* TASK TO CARRY OUT *
For the entries below, the result should be an exact transcription of the lines from the one with "外地新聞 (161, 1544)" up to and including the one with "[絕殺 0.041 秒！George", and only those.

*** Opening of EXCERPTED RECORDS ***

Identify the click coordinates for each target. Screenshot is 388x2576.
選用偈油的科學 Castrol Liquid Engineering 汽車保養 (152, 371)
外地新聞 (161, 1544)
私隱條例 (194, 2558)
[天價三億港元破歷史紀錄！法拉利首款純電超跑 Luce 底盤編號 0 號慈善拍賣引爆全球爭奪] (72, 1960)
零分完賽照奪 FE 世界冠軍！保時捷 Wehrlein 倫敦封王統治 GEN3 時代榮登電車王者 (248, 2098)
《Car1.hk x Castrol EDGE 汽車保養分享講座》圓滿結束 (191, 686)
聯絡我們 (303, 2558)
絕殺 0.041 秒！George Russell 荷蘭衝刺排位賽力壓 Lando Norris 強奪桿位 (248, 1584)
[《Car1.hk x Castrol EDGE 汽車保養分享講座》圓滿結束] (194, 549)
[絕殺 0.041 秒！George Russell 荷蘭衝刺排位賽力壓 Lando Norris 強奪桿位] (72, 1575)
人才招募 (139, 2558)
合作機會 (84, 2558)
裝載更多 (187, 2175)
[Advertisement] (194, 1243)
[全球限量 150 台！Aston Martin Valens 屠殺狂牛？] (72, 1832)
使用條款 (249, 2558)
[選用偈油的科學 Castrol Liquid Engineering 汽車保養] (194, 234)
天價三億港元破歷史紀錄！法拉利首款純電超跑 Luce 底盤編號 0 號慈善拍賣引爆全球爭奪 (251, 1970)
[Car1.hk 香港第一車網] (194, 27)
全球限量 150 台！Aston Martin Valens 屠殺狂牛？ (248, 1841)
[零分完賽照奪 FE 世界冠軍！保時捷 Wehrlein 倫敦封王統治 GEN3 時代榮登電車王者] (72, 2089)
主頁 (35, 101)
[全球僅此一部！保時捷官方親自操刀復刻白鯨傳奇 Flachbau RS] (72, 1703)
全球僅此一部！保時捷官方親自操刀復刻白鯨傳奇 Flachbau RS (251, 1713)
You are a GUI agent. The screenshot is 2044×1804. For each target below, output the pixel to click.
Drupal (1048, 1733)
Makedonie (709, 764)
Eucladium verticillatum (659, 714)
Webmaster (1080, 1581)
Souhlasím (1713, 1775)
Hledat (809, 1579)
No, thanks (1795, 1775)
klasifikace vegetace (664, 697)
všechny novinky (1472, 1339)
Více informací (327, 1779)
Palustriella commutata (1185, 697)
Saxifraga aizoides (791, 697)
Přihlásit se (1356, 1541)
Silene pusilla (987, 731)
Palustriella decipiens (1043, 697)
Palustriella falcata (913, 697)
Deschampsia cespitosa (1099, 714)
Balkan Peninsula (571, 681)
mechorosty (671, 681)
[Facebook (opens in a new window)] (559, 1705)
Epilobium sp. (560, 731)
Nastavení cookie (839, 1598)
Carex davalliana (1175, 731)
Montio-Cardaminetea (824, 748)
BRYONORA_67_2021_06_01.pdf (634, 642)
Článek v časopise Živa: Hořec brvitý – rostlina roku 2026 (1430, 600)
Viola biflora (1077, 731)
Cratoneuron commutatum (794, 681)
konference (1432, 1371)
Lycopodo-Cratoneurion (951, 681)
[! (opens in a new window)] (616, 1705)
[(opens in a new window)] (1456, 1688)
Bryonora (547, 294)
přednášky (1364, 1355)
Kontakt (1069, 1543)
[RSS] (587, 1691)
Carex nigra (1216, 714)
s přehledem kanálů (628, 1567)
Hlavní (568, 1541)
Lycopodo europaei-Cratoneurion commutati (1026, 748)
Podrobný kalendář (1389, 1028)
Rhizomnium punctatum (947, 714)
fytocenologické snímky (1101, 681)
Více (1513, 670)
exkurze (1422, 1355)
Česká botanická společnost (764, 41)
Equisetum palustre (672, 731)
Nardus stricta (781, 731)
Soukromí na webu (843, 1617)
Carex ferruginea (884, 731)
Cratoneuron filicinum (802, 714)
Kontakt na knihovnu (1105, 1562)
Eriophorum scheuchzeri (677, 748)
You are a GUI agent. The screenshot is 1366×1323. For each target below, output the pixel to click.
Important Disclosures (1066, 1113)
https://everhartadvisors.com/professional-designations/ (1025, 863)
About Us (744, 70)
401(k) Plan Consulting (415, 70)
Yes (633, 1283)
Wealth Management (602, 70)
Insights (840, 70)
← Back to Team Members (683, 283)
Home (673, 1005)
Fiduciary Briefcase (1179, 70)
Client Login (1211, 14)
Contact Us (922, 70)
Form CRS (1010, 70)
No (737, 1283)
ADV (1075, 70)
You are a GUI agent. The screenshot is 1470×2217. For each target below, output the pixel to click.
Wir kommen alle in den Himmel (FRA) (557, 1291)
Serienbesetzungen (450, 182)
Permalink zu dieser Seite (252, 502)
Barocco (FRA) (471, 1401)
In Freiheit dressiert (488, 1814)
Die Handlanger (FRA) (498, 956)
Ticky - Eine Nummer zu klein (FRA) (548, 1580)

*** Close of EXCERPTED RECORDS ***

* ANSWER FOR THIS EXERCISE *
外地新聞 (161, 1544)
私隱條例 (194, 2558)
[天價三億港元破歷史紀錄！法拉利首款純電超跑 Luce 底盤編號 0 號慈善拍賣引爆全球爭奪] (72, 1960)
零分完賽照奪 FE 世界冠軍！保時捷 Wehrlein 倫敦封王統治 GEN3 時代榮登電車王者 (248, 2098)
《Car1.hk x Castrol EDGE 汽車保養分享講座》圓滿結束 (191, 686)
聯絡我們 (303, 2558)
絕殺 0.041 秒！George Russell 荷蘭衝刺排位賽力壓 Lando Norris 強奪桿位 (248, 1584)
[《Car1.hk x Castrol EDGE 汽車保養分享講座》圓滿結束] (194, 549)
[絕殺 0.041 秒！George Russell 荷蘭衝刺排位賽力壓 Lando Norris 強奪桿位] (72, 1575)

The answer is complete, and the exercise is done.